After the historic Fed tightening cycle that followed, the ratio is back to 1.2 -- the same as its 2019 average. It's notable that this was still a very strong labor market in historic terms; for almost two decades, the ratio was below one, i.e. there were more job seekers than jobs available.
Our second chart expresses these trends a different way. The gap between job vacancies and the unemployed persons exceeded 6 million at the worst of the labor shortage. That figure has now narrowed to about 1 million.
The July JOLTS report is scheduled for Sept. 4, with the August unemployment figures due on Sept. 6.
To get an early sense of what might be reported, we can turn to higher-frequency alternative data from Revelio Labs for an optimistic signal. In our third chart, we've visualized Revelio's weekly job postings against the monthly JOLTS figure.
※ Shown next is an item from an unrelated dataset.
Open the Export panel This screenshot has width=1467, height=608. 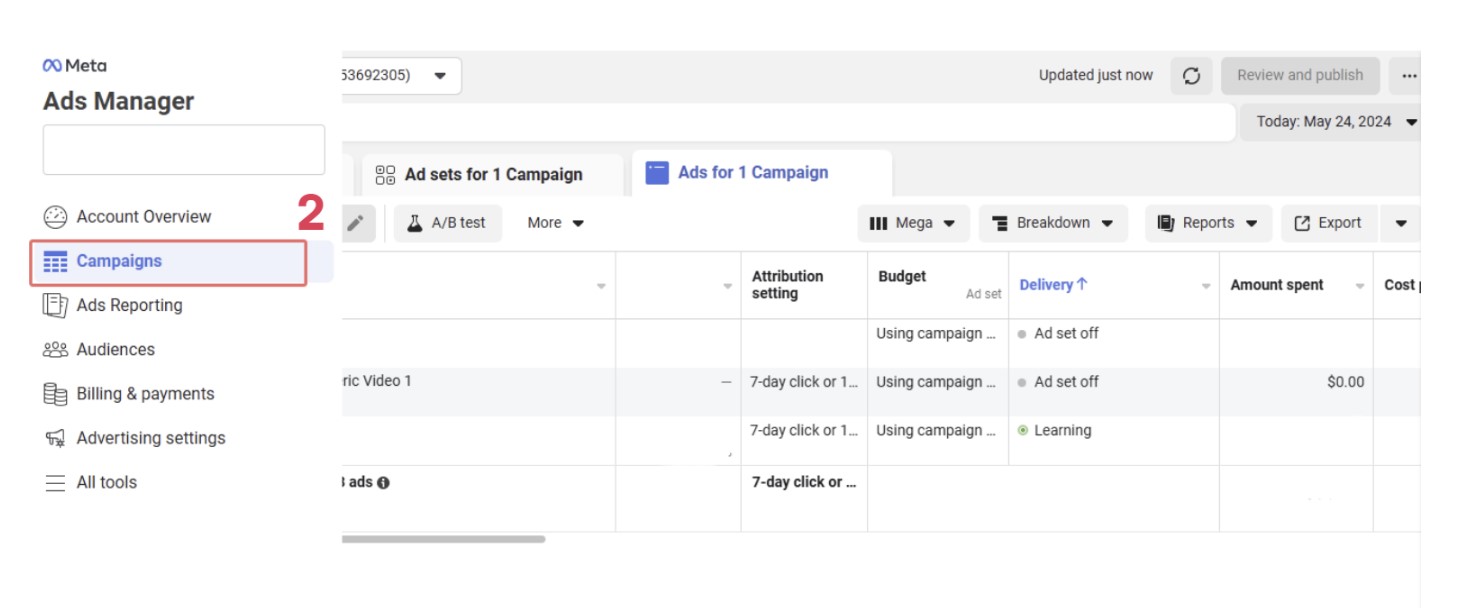1328,222
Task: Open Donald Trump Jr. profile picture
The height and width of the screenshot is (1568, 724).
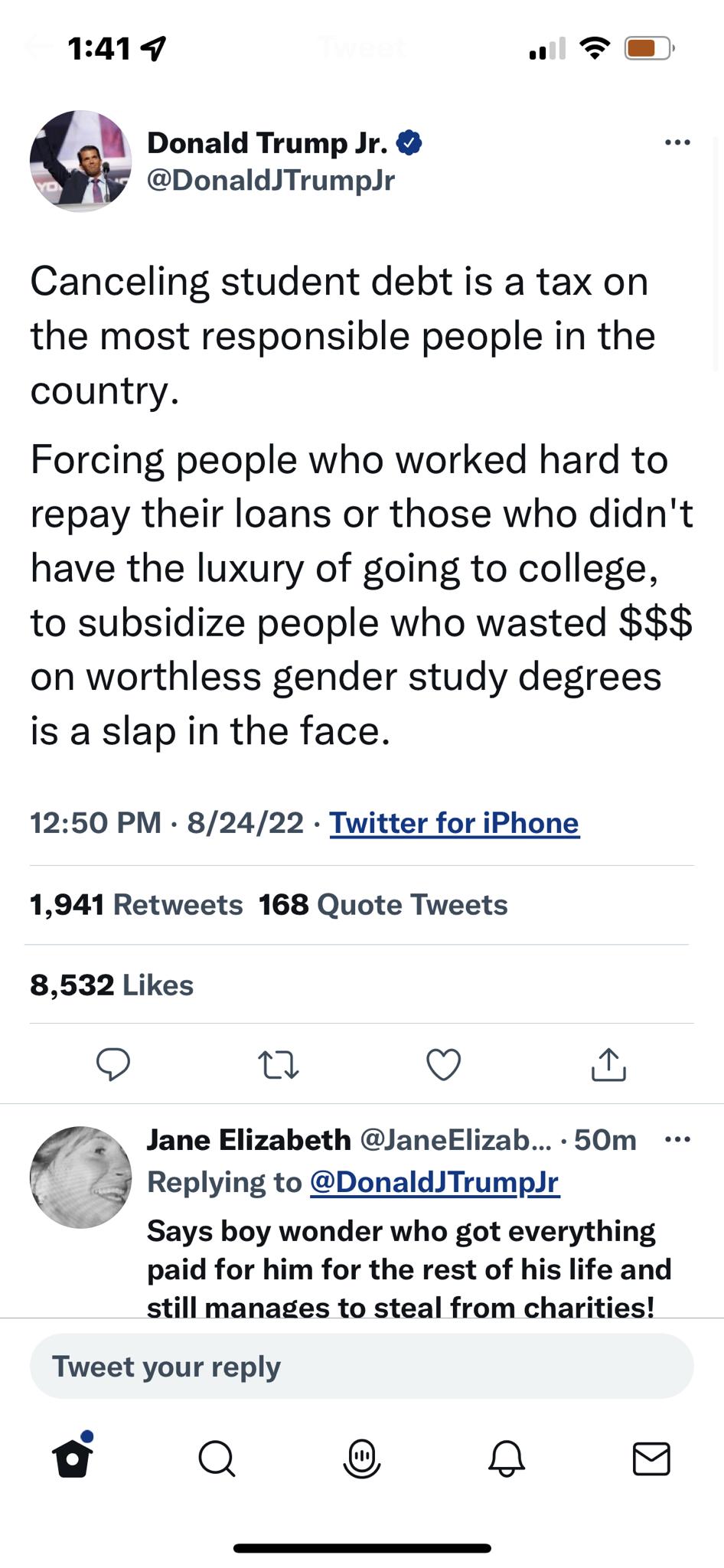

The weekly figures suggest resilience: the number of active job postings has slightly increased since June.
By contrast, average hourly wage growth has also slipped below 4%, which might be influencing the Fed chairman. In last week's Jackson Hole speech, Powell signaled that the long-awaited pivot to rate cuts is likely here, at least in part to support the labor market.
Finally, we explore two economic concepts: the Beveridge Curve (which illustrates the historic relationship between unemployment and job openings; higher joblessness usually coincides with fewer jobs available) and the Sahm rule, an early recession indicator named after the Fed economist who developed it.
Our Beveridge scatterplot indicates how the labor market has moved into a flatter part of the curve from that March 2022 extreme. We can also see how the pandemic period was a historic outlier.
As for the Sahm rule, it's saying a recession is here. The rule compares short-term changes in unemployment to the norm over the past 12 months; we've added a dotted red line to our chart to represent the recession threshold, which was reached when the July jobs report showed unemployment had climbed to 4.3%. (To be sure, Claudia Sahm herself has said the rule might not apply to the current cycle.)